In fact, the center’s report said support for the death
penalty is eroding, reported the ABA Journal. The death-row population is at a 25-year low, according to
the report. In 2018, Washington became the 20th state to abolish the penalty.
And in October, a Gallup poll found that only 49 percent of Americans think
capital punishment is “applied fairly,” the lowest level in the 18 years that
Gallup has asked that question.
“Death row in the U.S. has decreased in size every year
since 2001, even as the number of executions remains near a generational low,”
the report said. “The combination of court decisions reversing convictions or
death sentences, deaths from nonexecution causes, and exonerations now
consistently outpaces the number of new death sentences imposed.”
Since 1973—the year after the U.S. Supreme Court struck down
capital punishment laws in Furman v. Georgia—American courts consistently
handed down more than 100 death sentences per year, often more than 200. Use of
the sentence peaked in 1996 with 315 sentences but began a sharp decline around
2000 and has been under 50 new sentences since 2015. In 2018, the report said,
the number of new death sentences is expected to total 42, once a three-judge
panel in Ohio makes its ruling Dec. 28.
The reduction in sentences and executions may stem from a
reduction in popular support for the death penalty. In addition to the Gallup
poll, the report cites election results in Colorado—where governor-elect Jared
Polis had promised to abolish the death penalty—and in three states where efforts
to reinstate the death penalty were defeated. Pope Francis, the leader of the
Catholic Church, formally condemned executions, calling them “an attack on the
inviolability and dignity of the person.”

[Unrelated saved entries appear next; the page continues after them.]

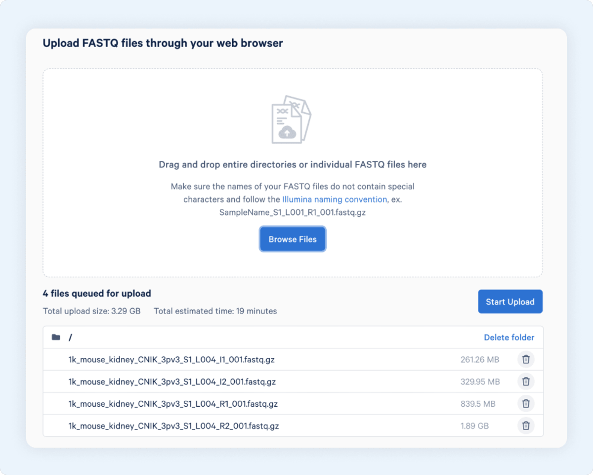Screen dimensions: 593x475
Task: Select the 1k_mouse_kidney L004_R1_001.fastq.gz file name
Action: pos(173,404)
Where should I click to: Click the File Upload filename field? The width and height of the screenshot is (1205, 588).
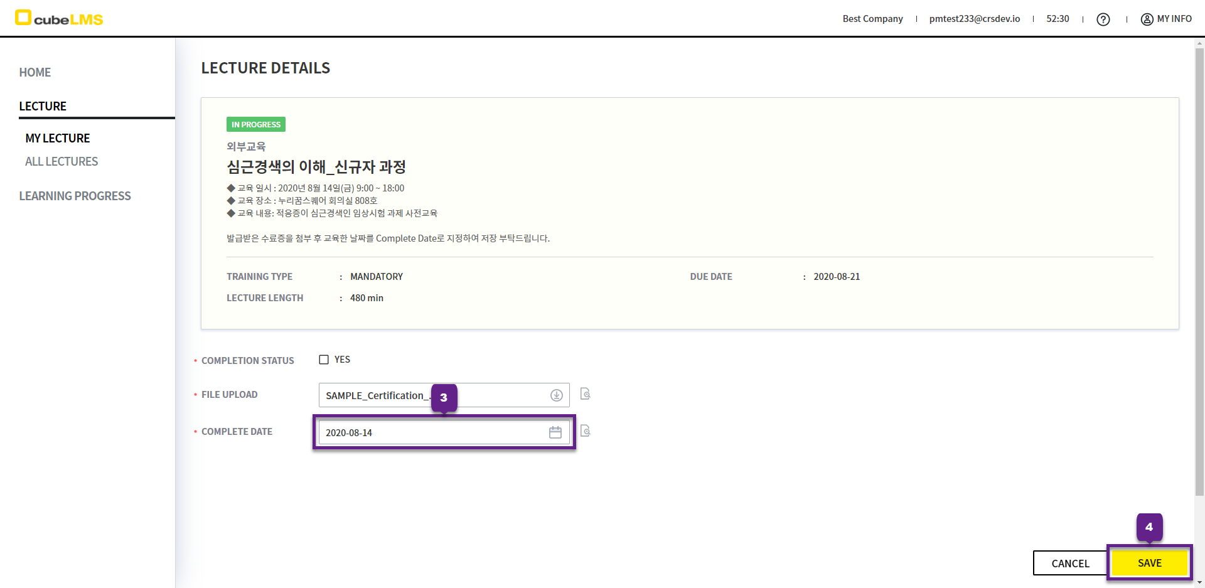(377, 395)
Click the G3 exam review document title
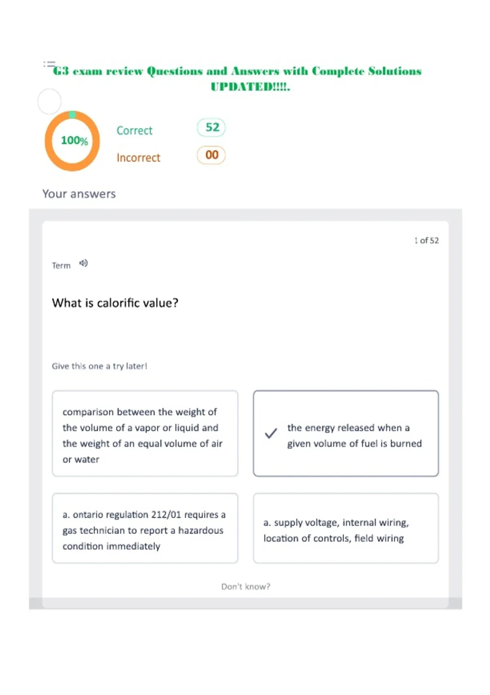This screenshot has height=695, width=490. [x=237, y=78]
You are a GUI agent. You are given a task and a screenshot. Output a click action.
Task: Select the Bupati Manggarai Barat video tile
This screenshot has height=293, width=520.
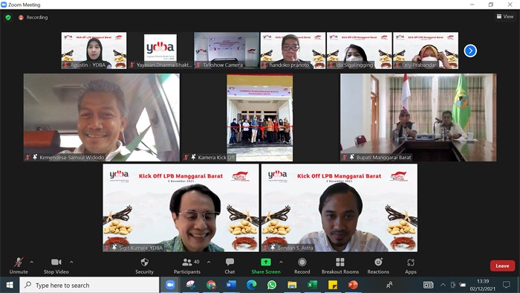[418, 117]
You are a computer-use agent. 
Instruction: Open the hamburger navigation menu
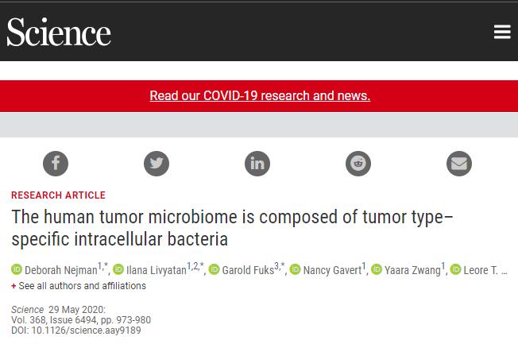[501, 31]
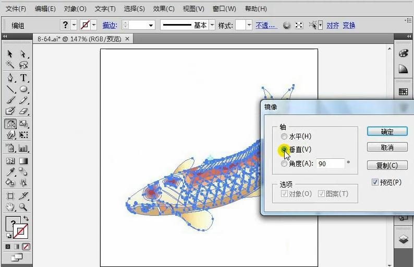Image resolution: width=414 pixels, height=267 pixels.
Task: Click the 确定 button in mirror dialog
Action: (387, 132)
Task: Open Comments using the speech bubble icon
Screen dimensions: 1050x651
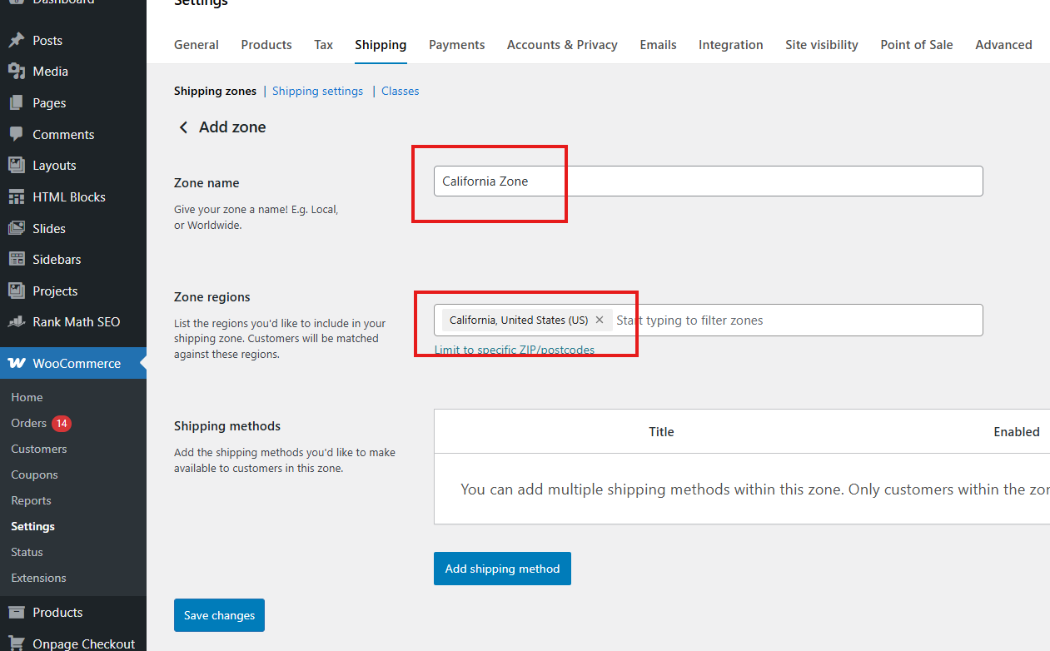Action: pos(16,134)
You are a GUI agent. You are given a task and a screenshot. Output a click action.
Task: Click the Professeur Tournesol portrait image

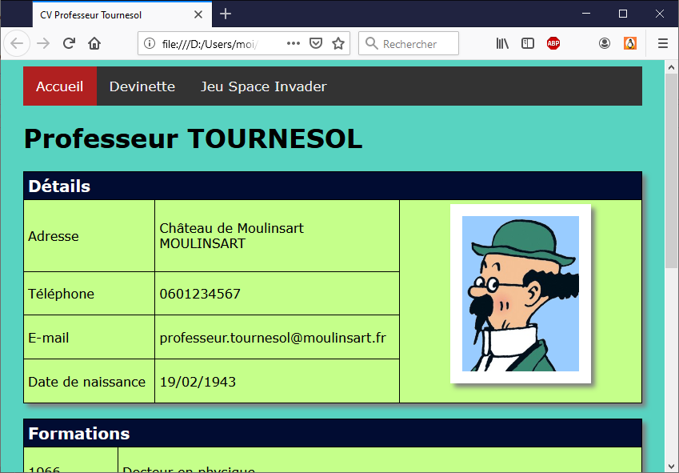(520, 294)
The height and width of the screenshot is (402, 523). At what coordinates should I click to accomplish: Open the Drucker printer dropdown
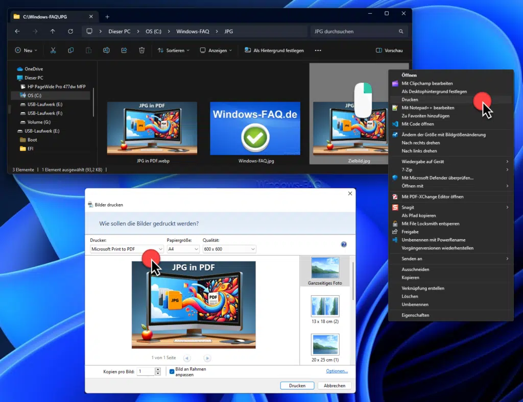coord(127,249)
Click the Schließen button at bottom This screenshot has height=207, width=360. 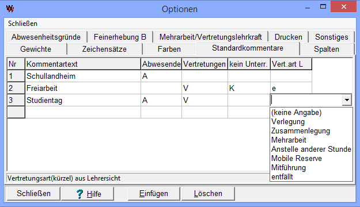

Also slowing the rate of executions was the controversy over
lethal injections. As pharmaceutical companies have started declining to sell
drugs to states wanting to use them for executions, states have turned to
compounding pharmacies with safety problems—an issue in Missouri and Texas, the
report said—or lied to suppliers about the purpose of the drugs. Both Nevada
and Nebraska were sued by drug companies that said the states misrepresented
their purchases.
And courts have weighed in, too. Most prominently, the
Washington Supreme Court abolished
the death penalty in the state, in October, saying it was “imposed in an
arbitrary and racially biased manner.” In addition, the U.S. Supreme
Court stayed
the execution of a man who is unable to remember his crimes because of
dementia and a series of strokes. The high court heard oral arguments on
whether executing such a person violates the Eighth Amendment.